More reflections from a donor’s recent visit to the food program
Posted Feb 25th, 2009
Our group visited St. Clare’s on a typically bright and hot Haitian day. On this day, we saw a miracle. We arrived in the morning not knowing exactly how the food program worked and what might be taking place.
Sometime after one o’clock a hum of activity began. Still it wasn’t the roar that I expected but the anticipation was growing. As 2:00 pm drew near the crowd started to grow. There is a fore court kind of area and the children buzzed about knowing that the food was being prepared and soon they would eat. At 2:00 o’clock the smallest children lined up outside the gate as plates of steaming hot food were piled up for distribution. Our group would help hand out the plates, sometimes really hot plates. The kids streamed into the entry way and into a large area with tables. We watched with concern as little children led even smaller children by the hand and the crowded line threatened to put them under the feet of the children in line. My 16-year-old daughter, Natalie, was completely in her element. Big smiles were shared as we moved the children into their spots to receive their lone meal of the day. The tables were crowded with kids, mostly no older than kindergarten age. It seemed like some would get lost at the crowded tables. Then plates of food were rapidly passed out to the children in a bucket brigade of heaping rice, vegetables, and meat sauce. Having no idea how much food had been cooked or just how many people would be served I am sure all of us were struck by the healthy portion of food.
The people that run the program are tasked with keeping control of hundreds of hungry children and then as the feeding progresses, people of all ages. There is a system to the whole day’s program. It unfolds before our eyes as we move from room to room as different groups are seated in a repeat of the first process and then a welcoming, prayer and “Bon Appetit” for the newest group. The miracle continues and heaping plate of food upon heaping plate of food is dispensed in our bucket brigade. Side struggles occur and the leaders must take a stand to keep the process as smooth as humanly possible when you have people starving getting their only meal of the day.

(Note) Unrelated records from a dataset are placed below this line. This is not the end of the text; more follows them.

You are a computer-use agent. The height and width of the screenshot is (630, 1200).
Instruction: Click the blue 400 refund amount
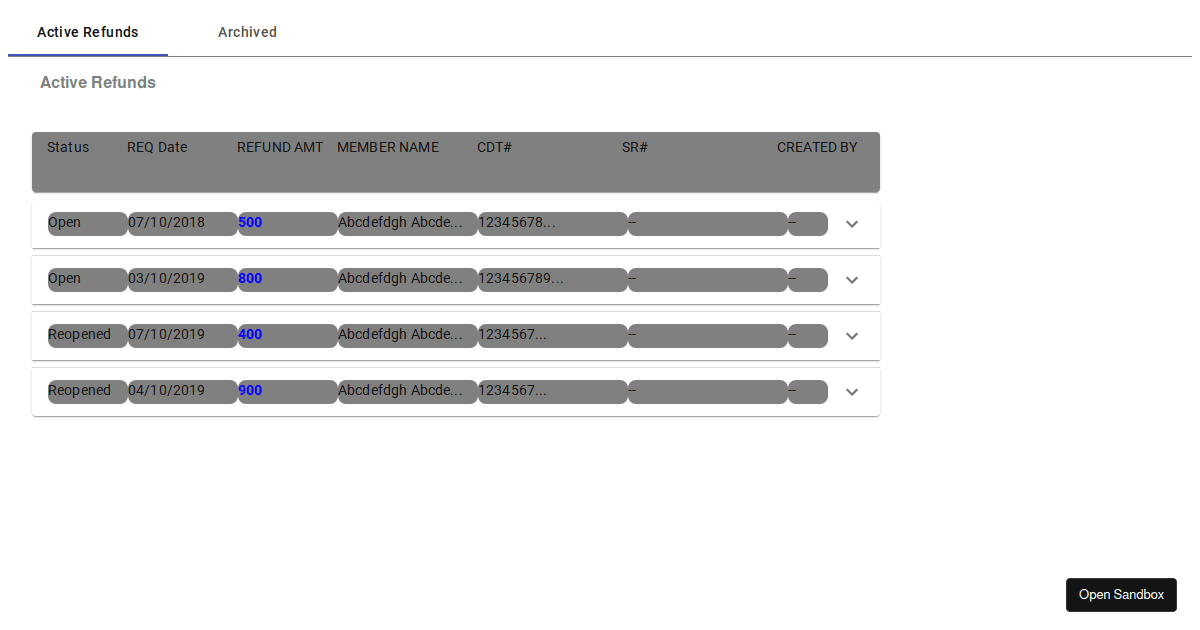(250, 334)
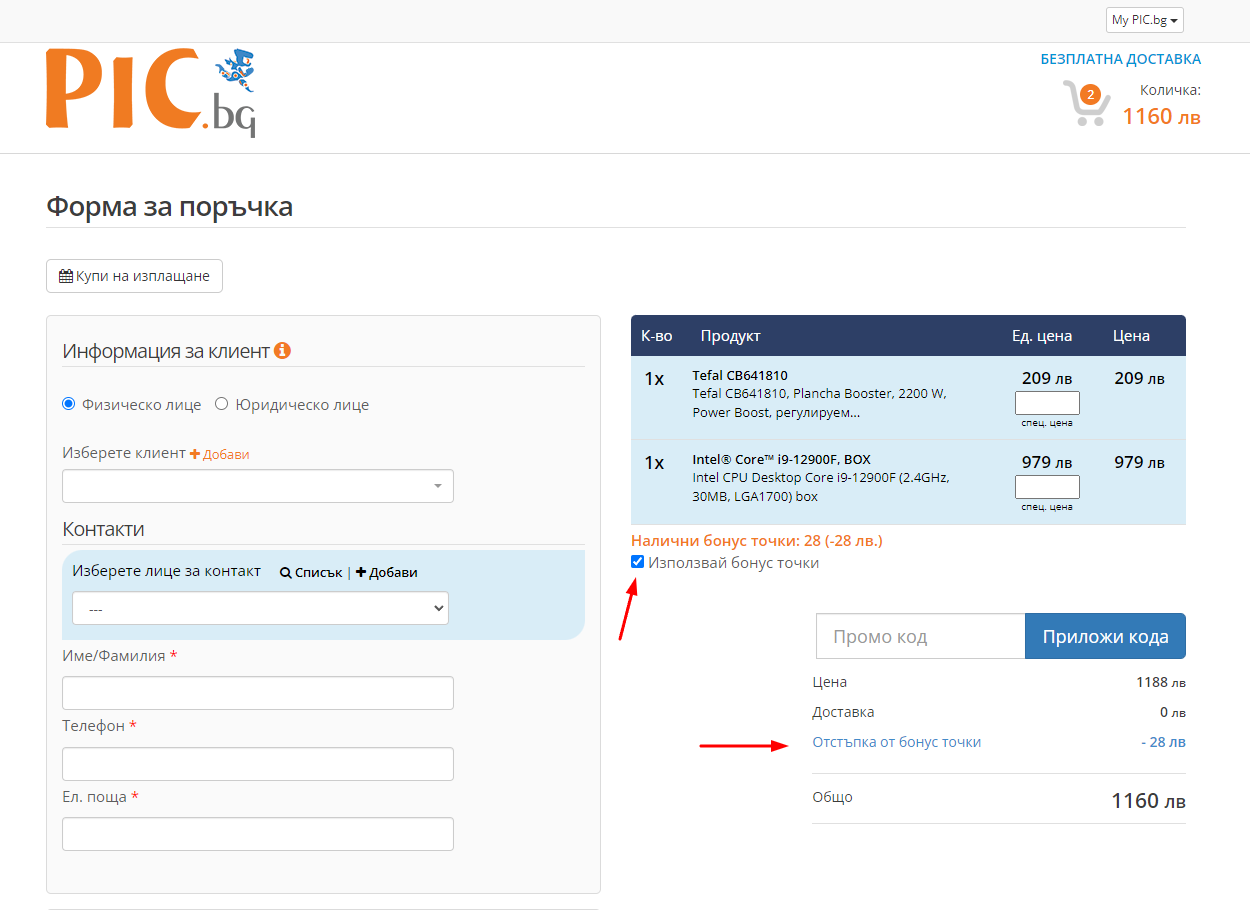Click the PIC.bg logo
The image size is (1250, 910).
150,91
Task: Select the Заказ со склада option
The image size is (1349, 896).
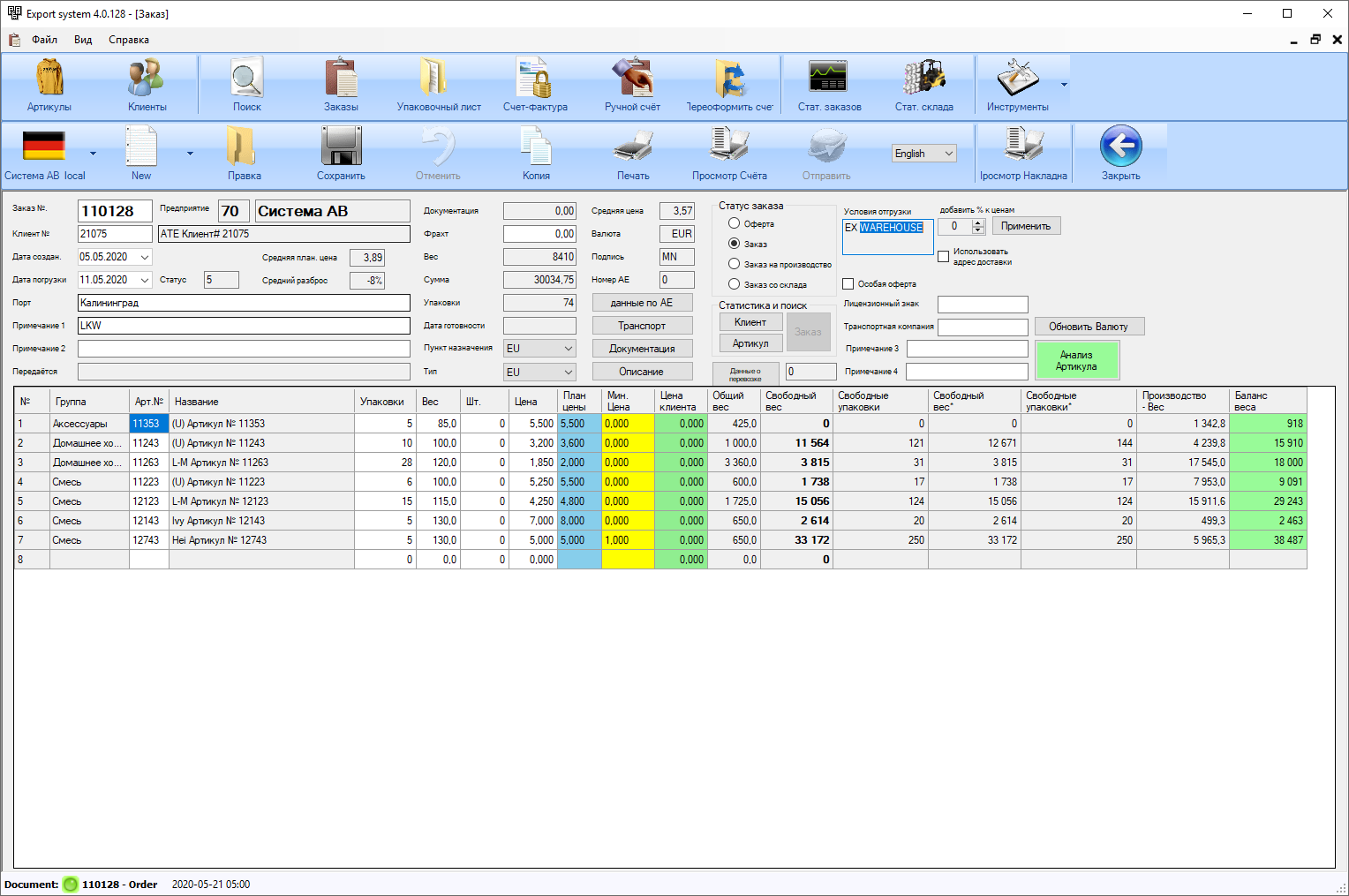Action: tap(734, 284)
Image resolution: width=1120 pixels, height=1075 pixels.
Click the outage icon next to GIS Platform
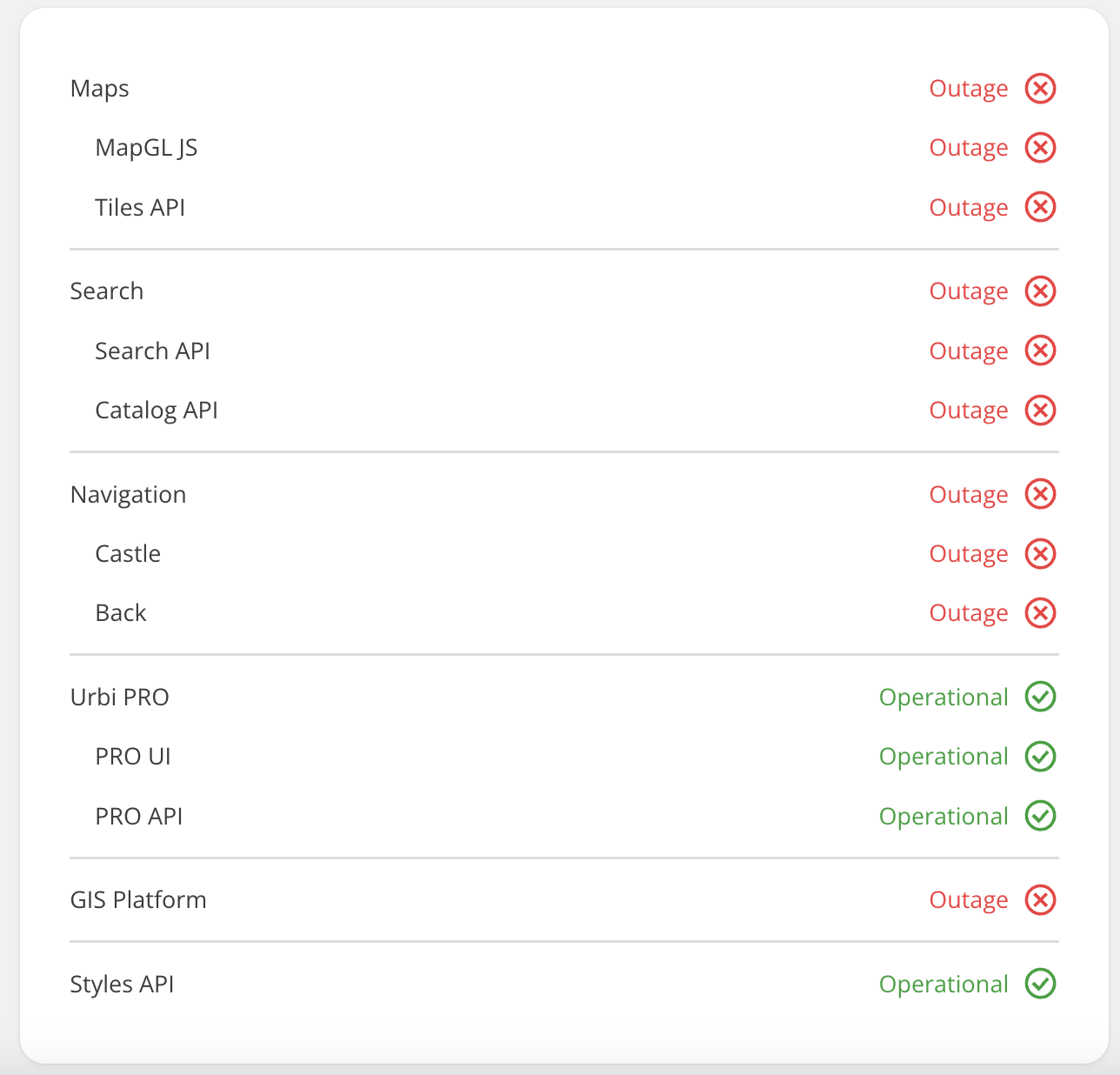pos(1040,899)
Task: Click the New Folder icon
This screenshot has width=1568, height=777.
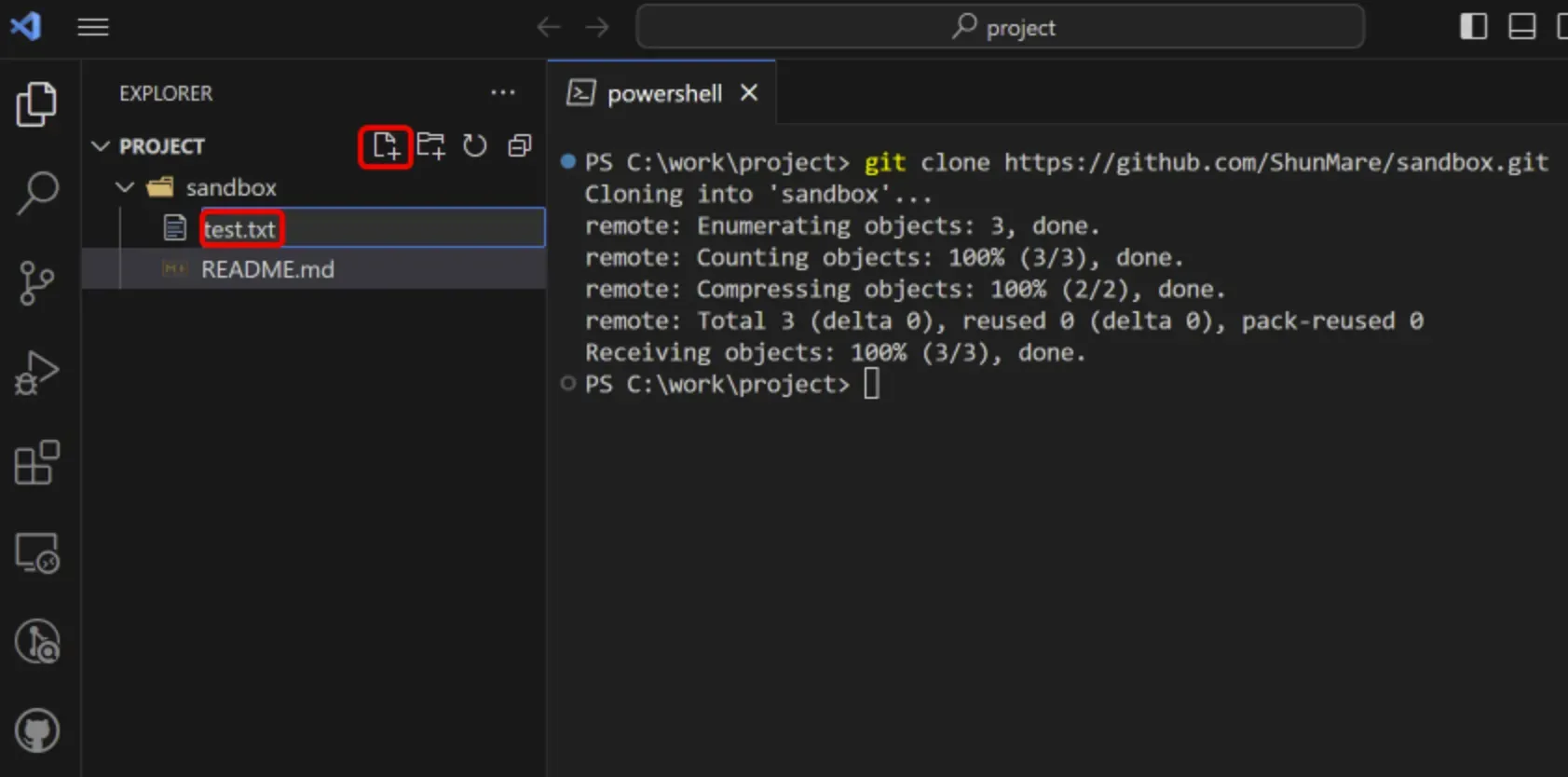Action: click(430, 146)
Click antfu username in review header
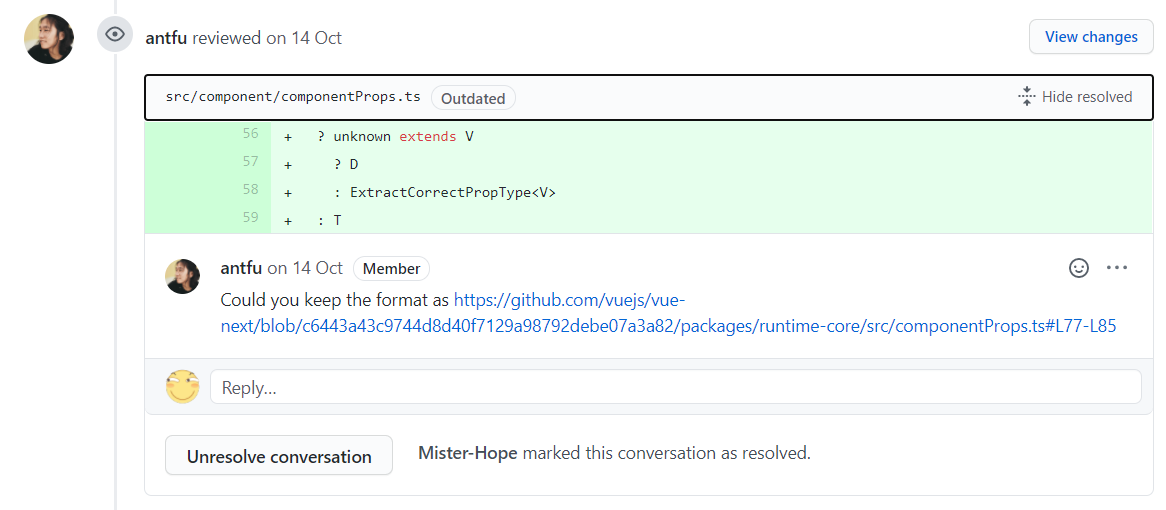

It is hot is the kitchen with boiling water and large pots of food being cooked. The dishes that come back from the first feedings are washed and recycled to be used again as second and third groups of people are served. Some people take food home to be dispensed to their families; some groups share their food for later consumption. We have but a small window into what their lives are like. How many people depend on just one of these adults for their daily food and well being?
There are still groups remaining to be fed. It is past 4 o’clock. The effort to feed 1,500 people for just this one day is unbelievable. It is like running a marathon. It is like the annual Booya Festival in South St. Paul, MN. I would be truly impressed if this feeding program were even an annual event. But the miracle of the feeding program is that what we saw on this glorious day takes place nearly every day of the week.